# Products With Strong Unit Price

> Budget-friendly and high-performing.

Canonical URL: <https://datadriven.io/problems/products_with_strong_unit_price>

Domain: SQL · Difficulty: medium · Seniority: L3

## Problem

Find products with at least 1 purchase and a unit-weighted average price (total amount divided by quantity) of at least $100. Pull the product name from the products table. Return the product ID, product name, and average unit price.

## Worked solution and explanation

### Why this problem exists in real interviews

Drawn from a purchase behavior domain, this question centers on self-join over the `transactions` and `products` tables.
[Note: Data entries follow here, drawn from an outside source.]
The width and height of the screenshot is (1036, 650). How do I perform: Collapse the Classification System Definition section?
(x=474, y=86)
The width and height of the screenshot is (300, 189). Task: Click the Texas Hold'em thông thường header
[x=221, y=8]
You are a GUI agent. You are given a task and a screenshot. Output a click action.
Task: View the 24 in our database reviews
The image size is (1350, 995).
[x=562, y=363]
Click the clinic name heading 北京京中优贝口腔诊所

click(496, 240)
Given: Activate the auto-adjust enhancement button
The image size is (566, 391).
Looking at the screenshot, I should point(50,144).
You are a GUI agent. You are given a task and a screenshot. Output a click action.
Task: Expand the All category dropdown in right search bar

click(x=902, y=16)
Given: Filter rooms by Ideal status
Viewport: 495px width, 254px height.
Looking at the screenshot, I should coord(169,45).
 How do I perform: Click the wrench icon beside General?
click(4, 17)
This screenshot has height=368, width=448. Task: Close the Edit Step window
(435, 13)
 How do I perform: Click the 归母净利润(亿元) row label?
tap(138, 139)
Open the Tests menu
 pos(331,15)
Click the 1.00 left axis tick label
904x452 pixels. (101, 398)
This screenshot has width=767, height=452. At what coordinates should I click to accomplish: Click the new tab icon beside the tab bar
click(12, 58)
The tricky part is handling columns like `product_id`, `product_name`, and `quantity` correctly under the given constraints.

---

### Break down the requirements

#### Step 1: Join transactions to products

`JOIN products ON transactions.product_id = products.product_id` brings in `product_name`.

#### Step 2: Group by product and compute unit price

`GROUP BY product_id, product_name` with `SUM(total_amount) / SUM(quantity)` computes the weighted average unit price.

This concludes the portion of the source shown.